▶ ACTIVITY
Quote exactly, and only, the lines of the material below from the line with "Where should I click to: Click the Pupil" through the line with "Given: Click the Assistant's".

Start of Block

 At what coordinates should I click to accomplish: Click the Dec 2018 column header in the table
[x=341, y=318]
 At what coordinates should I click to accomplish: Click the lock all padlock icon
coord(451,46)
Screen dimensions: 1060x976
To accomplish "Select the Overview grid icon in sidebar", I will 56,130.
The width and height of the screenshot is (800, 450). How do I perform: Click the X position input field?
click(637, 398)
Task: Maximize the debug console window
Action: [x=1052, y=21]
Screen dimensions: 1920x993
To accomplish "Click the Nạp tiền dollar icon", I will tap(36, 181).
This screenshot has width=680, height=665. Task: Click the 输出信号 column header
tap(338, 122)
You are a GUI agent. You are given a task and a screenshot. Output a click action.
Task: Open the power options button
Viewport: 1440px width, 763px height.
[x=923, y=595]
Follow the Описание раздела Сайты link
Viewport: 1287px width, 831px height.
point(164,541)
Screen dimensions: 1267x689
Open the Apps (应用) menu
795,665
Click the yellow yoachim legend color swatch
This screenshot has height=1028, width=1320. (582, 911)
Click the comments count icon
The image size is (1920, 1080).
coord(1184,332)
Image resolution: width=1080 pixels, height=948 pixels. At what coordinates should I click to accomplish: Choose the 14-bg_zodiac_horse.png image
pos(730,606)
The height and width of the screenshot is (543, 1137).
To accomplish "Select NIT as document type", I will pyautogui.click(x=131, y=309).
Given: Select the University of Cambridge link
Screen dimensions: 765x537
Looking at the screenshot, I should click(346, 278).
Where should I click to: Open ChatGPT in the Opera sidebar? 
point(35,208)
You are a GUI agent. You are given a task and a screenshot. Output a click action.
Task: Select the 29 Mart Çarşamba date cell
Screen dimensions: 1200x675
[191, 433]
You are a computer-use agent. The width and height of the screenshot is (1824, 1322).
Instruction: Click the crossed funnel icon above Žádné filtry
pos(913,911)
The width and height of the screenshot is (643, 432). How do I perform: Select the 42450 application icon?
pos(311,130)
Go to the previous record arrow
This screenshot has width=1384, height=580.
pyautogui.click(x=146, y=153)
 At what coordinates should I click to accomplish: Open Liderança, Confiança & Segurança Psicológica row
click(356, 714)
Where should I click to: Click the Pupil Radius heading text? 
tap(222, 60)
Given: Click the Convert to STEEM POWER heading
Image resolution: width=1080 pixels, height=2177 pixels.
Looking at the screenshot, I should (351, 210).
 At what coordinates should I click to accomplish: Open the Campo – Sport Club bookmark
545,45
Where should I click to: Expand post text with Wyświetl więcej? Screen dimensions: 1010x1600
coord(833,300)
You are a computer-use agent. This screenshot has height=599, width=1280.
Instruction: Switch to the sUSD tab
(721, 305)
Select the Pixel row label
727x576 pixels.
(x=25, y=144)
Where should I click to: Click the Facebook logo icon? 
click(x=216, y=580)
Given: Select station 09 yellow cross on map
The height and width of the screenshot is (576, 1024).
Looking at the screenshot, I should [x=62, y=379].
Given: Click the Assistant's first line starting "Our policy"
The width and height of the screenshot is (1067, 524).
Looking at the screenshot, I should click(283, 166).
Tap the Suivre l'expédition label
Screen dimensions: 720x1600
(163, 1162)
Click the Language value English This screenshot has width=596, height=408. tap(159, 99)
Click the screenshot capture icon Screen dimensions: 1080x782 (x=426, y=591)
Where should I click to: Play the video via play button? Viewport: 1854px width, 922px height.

End of Block

▶ WRITTEN RESPONSE
Where should I click to: Click the Pupil Radius heading text? 
tap(222, 60)
Given: Click the Convert to STEEM POWER heading
Image resolution: width=1080 pixels, height=2177 pixels.
Looking at the screenshot, I should (351, 210).
 At what coordinates should I click to accomplish: Open the Campo – Sport Club bookmark
545,45
Where should I click to: Expand post text with Wyświetl więcej? Screen dimensions: 1010x1600
coord(833,300)
You are a computer-use agent. This screenshot has height=599, width=1280.
Instruction: Switch to the sUSD tab
(721, 305)
Select the Pixel row label
727x576 pixels.
(x=25, y=144)
Where should I click to: Click the Facebook logo icon? 
click(x=216, y=580)
Given: Select station 09 yellow cross on map
The height and width of the screenshot is (576, 1024).
Looking at the screenshot, I should [x=62, y=379].
Given: Click the Assistant's first line starting "Our policy"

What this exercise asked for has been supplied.